[TASK OBJECTIVE]
Reproduce every text line of the material below word for word, leaving out the pictures.

Some records:
++++++++++
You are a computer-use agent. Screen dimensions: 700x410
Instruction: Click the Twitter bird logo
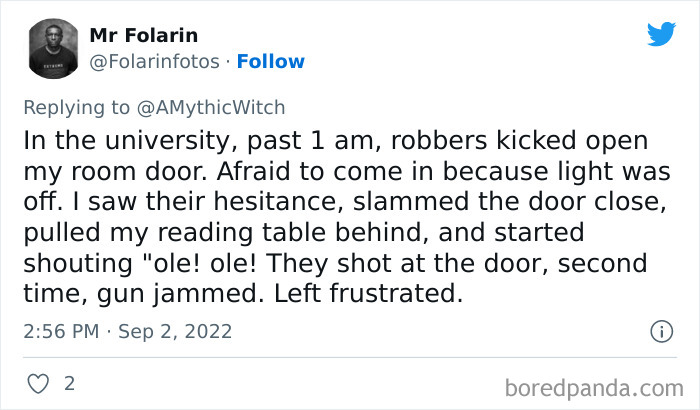coord(660,36)
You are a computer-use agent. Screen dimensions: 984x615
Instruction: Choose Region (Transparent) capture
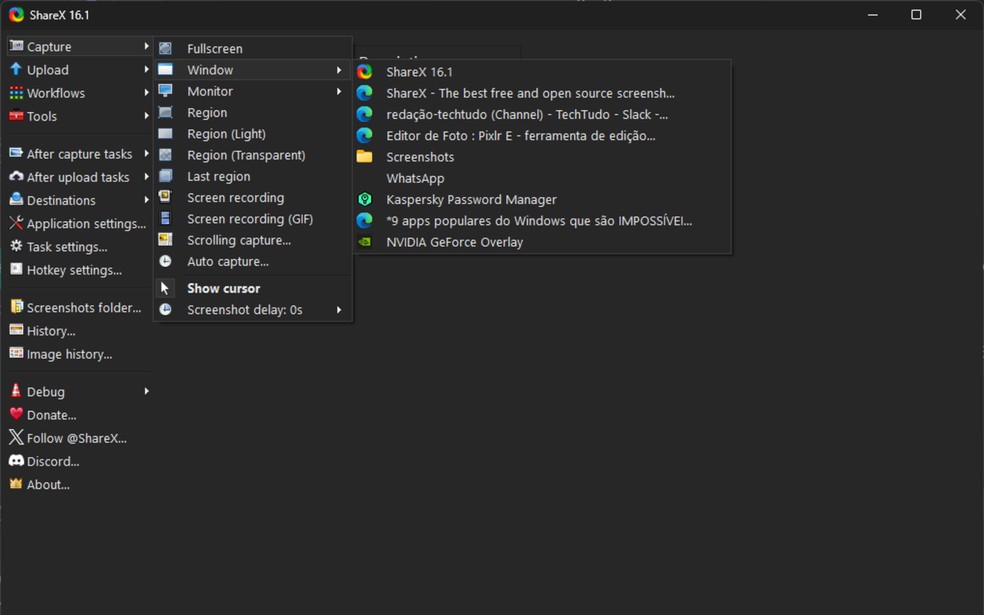click(x=246, y=155)
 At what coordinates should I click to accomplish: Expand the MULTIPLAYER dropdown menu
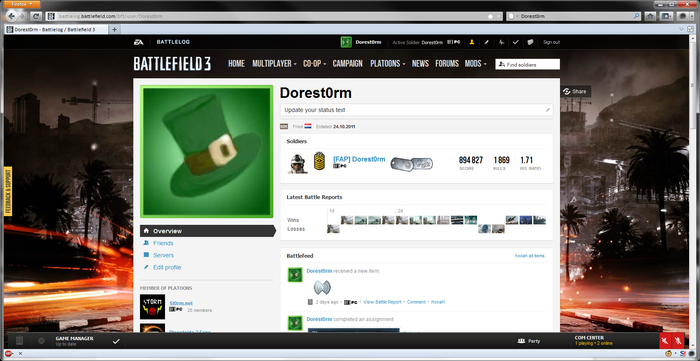coord(274,64)
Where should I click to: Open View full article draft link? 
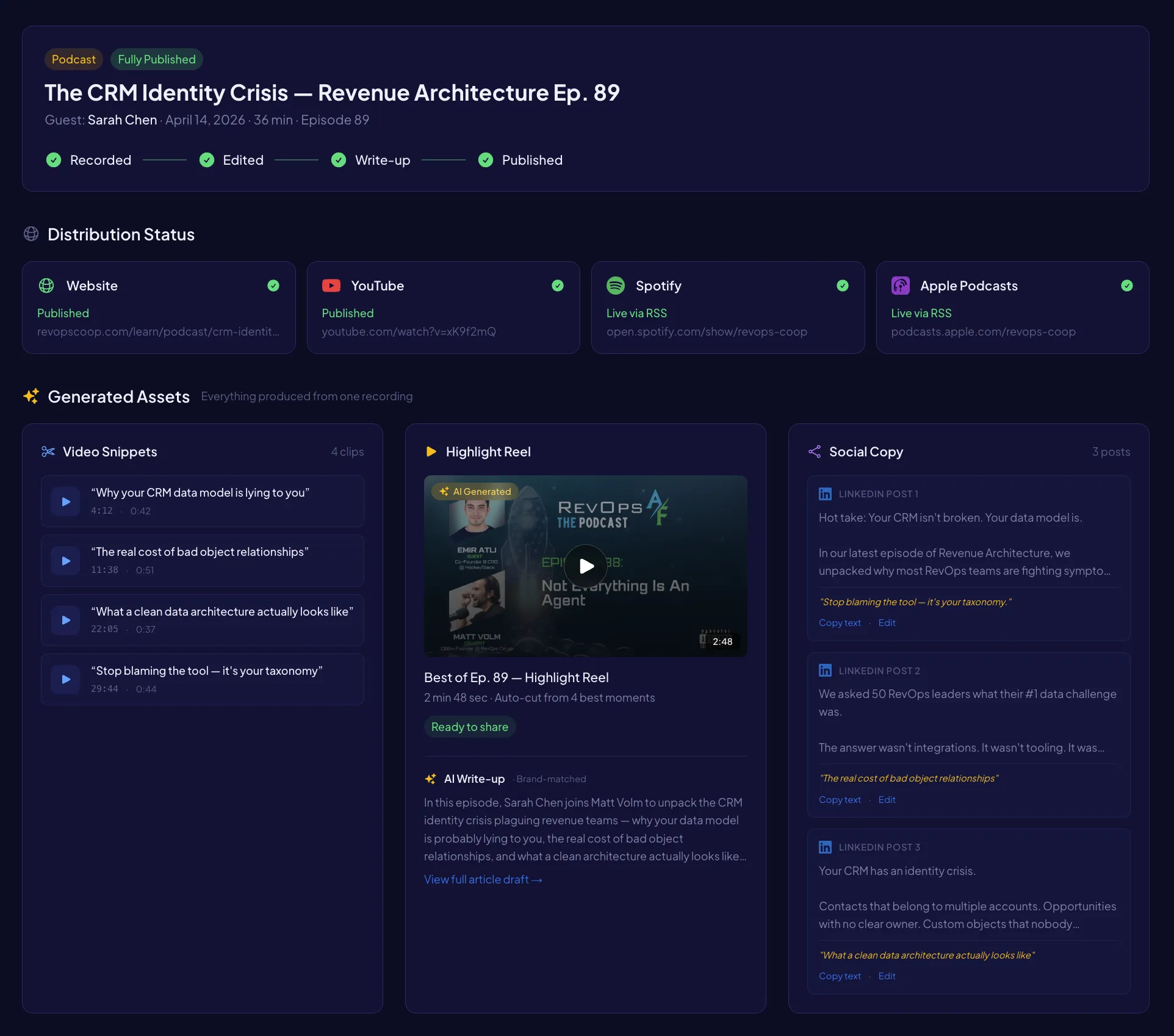pyautogui.click(x=483, y=879)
++++++++++
[OUTPUT]
You are a computer-use agent. Screen dimensions: 700x410
Instruction: Click the Twitter bird logo
coord(660,36)
You are a computer-use agent. Screen dimensions: 984x615
Instruction: Choose Region (Transparent) capture
click(x=246, y=155)
 At what coordinates should I click to accomplish: Expand the MULTIPLAYER dropdown menu
coord(274,64)
Where should I click to: Open View full article draft link? 
pyautogui.click(x=483, y=879)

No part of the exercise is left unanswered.